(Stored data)
++++
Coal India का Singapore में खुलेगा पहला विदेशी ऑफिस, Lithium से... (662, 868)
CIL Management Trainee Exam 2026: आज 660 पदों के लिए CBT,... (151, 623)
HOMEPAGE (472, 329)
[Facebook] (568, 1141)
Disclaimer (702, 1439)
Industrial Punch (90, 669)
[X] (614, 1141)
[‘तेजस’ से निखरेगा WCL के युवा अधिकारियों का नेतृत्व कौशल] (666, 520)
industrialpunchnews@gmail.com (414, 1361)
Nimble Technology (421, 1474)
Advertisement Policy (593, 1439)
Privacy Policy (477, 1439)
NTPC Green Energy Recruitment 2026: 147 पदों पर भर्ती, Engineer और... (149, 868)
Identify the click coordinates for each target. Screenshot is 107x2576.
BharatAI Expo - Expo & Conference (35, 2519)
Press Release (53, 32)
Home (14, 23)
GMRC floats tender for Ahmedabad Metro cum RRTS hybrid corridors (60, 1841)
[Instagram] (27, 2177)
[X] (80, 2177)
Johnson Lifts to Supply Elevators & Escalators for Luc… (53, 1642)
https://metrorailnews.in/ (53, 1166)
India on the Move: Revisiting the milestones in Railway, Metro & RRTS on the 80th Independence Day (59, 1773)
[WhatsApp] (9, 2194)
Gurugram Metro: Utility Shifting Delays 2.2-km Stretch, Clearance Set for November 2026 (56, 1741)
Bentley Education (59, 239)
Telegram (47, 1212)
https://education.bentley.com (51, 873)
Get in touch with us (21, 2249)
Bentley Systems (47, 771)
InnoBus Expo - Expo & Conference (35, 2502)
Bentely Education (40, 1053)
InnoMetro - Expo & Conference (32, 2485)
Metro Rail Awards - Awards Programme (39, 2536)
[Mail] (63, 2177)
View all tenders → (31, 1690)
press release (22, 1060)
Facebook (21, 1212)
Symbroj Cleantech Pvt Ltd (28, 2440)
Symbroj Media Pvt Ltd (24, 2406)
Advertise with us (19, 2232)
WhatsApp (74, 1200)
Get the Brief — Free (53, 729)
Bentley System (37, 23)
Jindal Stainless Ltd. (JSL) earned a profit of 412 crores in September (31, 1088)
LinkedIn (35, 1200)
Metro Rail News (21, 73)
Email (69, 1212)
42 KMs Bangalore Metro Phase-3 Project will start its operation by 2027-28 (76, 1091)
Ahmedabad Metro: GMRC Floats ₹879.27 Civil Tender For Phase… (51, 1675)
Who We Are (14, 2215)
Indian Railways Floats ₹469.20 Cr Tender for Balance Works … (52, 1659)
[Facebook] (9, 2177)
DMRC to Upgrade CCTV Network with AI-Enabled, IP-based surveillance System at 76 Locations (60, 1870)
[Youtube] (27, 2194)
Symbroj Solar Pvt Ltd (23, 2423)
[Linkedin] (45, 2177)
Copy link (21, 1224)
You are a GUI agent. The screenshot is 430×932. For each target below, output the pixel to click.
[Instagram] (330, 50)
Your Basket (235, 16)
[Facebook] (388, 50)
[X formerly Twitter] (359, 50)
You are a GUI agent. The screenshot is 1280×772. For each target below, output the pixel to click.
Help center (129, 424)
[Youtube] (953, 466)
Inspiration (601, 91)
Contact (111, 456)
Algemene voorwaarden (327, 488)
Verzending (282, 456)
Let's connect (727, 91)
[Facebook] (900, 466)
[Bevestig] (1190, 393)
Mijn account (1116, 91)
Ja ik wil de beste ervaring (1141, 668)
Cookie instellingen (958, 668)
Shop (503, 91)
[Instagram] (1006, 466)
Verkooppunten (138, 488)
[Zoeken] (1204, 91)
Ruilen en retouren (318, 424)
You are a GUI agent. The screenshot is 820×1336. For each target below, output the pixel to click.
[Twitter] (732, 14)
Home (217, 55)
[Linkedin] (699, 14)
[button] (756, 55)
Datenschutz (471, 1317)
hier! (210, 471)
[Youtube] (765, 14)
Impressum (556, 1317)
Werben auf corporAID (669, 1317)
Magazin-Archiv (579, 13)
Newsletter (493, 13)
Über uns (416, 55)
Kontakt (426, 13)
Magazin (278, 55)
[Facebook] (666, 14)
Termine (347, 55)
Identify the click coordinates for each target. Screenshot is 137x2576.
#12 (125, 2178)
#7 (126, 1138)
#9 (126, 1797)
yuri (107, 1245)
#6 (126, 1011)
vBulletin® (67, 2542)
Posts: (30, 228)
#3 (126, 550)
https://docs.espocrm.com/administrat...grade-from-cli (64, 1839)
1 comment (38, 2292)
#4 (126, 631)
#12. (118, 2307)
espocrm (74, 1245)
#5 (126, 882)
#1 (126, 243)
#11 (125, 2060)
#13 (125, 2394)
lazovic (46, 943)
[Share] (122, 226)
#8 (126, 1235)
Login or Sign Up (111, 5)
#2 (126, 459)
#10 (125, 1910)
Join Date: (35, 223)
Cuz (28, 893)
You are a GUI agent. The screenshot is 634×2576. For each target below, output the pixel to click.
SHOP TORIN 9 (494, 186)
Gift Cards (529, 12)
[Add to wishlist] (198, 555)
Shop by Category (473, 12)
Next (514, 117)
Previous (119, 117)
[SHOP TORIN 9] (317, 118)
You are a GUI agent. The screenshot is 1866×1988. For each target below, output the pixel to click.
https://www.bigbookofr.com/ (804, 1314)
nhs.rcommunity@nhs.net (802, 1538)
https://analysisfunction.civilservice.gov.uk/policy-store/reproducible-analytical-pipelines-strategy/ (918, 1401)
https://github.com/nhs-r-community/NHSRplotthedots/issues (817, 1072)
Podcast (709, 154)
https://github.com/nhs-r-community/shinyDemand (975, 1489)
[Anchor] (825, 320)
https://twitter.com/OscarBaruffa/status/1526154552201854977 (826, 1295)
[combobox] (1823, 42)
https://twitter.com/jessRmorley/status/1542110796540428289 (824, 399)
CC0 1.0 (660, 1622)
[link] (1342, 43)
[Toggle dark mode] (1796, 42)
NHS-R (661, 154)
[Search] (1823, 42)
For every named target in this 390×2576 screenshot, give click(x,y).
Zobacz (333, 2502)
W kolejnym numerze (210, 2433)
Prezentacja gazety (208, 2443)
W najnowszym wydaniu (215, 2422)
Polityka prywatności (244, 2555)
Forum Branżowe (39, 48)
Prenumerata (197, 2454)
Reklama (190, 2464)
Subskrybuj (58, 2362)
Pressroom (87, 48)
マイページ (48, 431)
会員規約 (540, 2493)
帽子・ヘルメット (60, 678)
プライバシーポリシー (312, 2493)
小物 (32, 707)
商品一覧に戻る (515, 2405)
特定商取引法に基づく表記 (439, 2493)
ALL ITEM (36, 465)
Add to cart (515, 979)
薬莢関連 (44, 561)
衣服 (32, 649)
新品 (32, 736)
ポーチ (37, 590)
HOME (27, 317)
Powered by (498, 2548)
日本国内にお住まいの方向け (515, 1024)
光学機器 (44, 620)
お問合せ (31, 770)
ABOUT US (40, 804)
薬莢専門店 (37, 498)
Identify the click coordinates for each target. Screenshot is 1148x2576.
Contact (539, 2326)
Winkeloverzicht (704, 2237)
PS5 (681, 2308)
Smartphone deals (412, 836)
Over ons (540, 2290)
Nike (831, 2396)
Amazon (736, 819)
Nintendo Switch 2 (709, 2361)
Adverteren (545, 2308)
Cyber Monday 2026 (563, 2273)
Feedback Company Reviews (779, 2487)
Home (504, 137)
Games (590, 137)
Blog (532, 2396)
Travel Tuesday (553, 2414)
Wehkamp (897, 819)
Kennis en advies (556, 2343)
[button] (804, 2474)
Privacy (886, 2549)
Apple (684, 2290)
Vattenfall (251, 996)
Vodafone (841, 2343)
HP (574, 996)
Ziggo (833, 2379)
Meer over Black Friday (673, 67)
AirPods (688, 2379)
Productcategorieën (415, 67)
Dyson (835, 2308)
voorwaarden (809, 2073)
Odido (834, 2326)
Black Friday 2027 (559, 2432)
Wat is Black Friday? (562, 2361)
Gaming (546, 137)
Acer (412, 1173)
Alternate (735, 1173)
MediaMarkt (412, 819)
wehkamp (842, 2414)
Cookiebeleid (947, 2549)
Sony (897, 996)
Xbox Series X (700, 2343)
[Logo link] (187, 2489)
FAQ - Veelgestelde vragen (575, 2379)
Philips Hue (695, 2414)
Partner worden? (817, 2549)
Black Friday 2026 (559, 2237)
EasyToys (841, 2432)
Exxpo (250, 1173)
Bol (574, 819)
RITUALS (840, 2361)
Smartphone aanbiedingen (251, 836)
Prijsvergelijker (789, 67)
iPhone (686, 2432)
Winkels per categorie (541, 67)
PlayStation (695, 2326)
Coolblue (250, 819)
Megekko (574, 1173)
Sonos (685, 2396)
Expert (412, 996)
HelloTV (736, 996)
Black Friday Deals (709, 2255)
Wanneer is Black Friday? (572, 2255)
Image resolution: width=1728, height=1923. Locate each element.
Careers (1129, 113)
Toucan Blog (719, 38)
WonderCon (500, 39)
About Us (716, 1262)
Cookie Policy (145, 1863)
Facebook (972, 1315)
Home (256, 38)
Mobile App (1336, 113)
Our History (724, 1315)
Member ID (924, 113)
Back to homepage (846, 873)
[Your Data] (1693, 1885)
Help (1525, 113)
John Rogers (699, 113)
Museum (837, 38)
++++
Your answer should be only the number of lines in the entries above that hold the string "status".

- [Output for this task] 2